═════ TEKSTFRAGMENT
De Bruin: ‘In de campagne plaatsen we mensen en hun eigen “koninkrijkjes” op een voetstuk; we hebben bijvoorbeeld influencers op Instagram gescout, onder anderen de urban cowboys. Daarmee vieren we de kracht van het individu. Maar wel met de nodige melancholie, om zo hard en zacht, stoer en kwetsbaar, op een mooie manier te combineren. Het voordeel van de gekozen koers en regel Uniform of the Free is dat we de volgende weer andere individuen, smaakmakers van dat moment, en de stijl van G-Star een podium kunnen bieden.’
Peron: ‘Het contrast tussen de rauwheid van G-Star en die zachtheid spreekt ons erg aan. En wat voor ons echt een stijlbreuk is, een primeur zelfs, is dat we ditmaal niet met modellen werken – maar met echte mensen.’
Wat was en is de grootste uitdaging voor jou als marketeer?
Peron: ‘Om werkelijk iets unieks uit te dragen, dat is de kunst. Er zijn heel veel andere coole merken, zeker denim-merken, en er is heel veel entertainment, waarmee we moeten concurreren om überhaupt op te vallen. Wat ik het rake aan de campagne vind is dat het heel erg G-Star is en toch nieuw. Dat zit ‘m in de gelaagdheid van de creativiteit door alle makers die aan de collectie en de campagne hebben meegewerkt. Ik noem dat “diepere” storytelling.
‘We gaan een aantal individuele verhalen van de mensen uit de film ook via social verspreiden. De combinatie van dat alles – de gelaagdheid en de “verhalenbundel” – maakt het in mijn ogen uniek.’
De Haan: ‘De regie en fotografie is gedaan door Dexter Navy, die onder meer clips heeft gemaakt voor A$AP Rocky. De D.O.P. was Khalid Mohtaseb, die een enorme G-Star-fan bleek te zijn (hij draagt letterlijk niets anders). De muziek is van The Blaze (die vorig jaar met hun videoclip Territory nog de Cannes Lions Film Craft Grand Prix wonnen, NA) en de lyrics zijn van HERC in samenwerking met hiphop-artiest Rapsody.
══════════
# [LIJST MET OPDRACHTEN]
1. Beantwoord de volgende vragen over de tekst over de G-Star-campagne:
(a) Wie verzorgde de regie en de fotografie?
(b) Met wie werkt G-Star volgens Peron ditmaal in plaats van met modellen?
(c) Via welk kanaal worden individuele verhalen van de mensen uit de film verspreid?
2. Bewerk in de tekst over de G-Star-campagne het stuk van "De Bruin: ‘In" tot en met "jou als marketeer?" door "Instagram" te vervangen door "TikTok", en geef dat stuk daarna opnieuw weer.
3. Pak de tekst over de G-Star-campagne op na de laatste zin en schrijf een vervolg.
De listing die nu volgt is afzonderlijk materiaal en hoort niet bij de tekst over de G-Star-campagne.
═════ AANGELEVERD MATERIAAL
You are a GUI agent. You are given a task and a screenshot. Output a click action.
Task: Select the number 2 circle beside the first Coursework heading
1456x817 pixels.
══════════
# [LIJST MET ANTWOORDEN]
1.
(a) Dexter Navy.
(b) Met echte mensen.
(c) Via social.

2.
De Bruin: ‘In de campagne plaatsen we mensen en hun eigen “koninkrijkjes” op een voetstuk; we hebben bijvoorbeeld influencers op TikTok gescout, onder anderen de urban cowboys. Daarmee vieren we de kracht van het individu. Maar wel met de nodige melancholie, om zo hard en zacht, stoer en kwetsbaar, op een mooie manier te combineren. Het voordeel van de gekozen koers en regel Uniform of the Free is dat we de volgende weer andere individuen, smaakmakers van dat moment, en de stijl van G-Star een podium kunnen bieden.’
Peron: ‘Het contrast tussen de rauwheid van G-Star en die zachtheid spreekt ons erg aan. En wat voor ons echt een stijlbreuk is, een primeur zelfs, is dat we ditmaal niet met modellen werken – maar met echte mensen.’
Wat was en is de grootste uitdaging voor jou als marketeer?

3.
'We verbinden graag werelden, daaruit ontstaat vaak iets nieuws. Daarbij weten we heel goed wat we willen en leggen we de lat hoog, daarom hebben we deze mensen gevraagd. Maar we geven veel creatieve vrijheid, dat vinden artiesten vaak interessant en het levert bijna altijd meer op.’
De Bruin: ‘Dat hoor je bijvoorbeeld aan Rapsody. Wij hebben haar het verhaal gestuurd. De strekking stond vast, maar zij heeft de tekst uiteindelijk eigen gemaakt – dat hoor je. Dat voegt echt iets toe aan G-Star, een emotie, een verhaal.’
Deze campagne is net als jullie eerdere werk voor Tele2 en Young Capital, fris, kleurrijk en street credible. Waarin onderscheidt dit werk zich daarvan?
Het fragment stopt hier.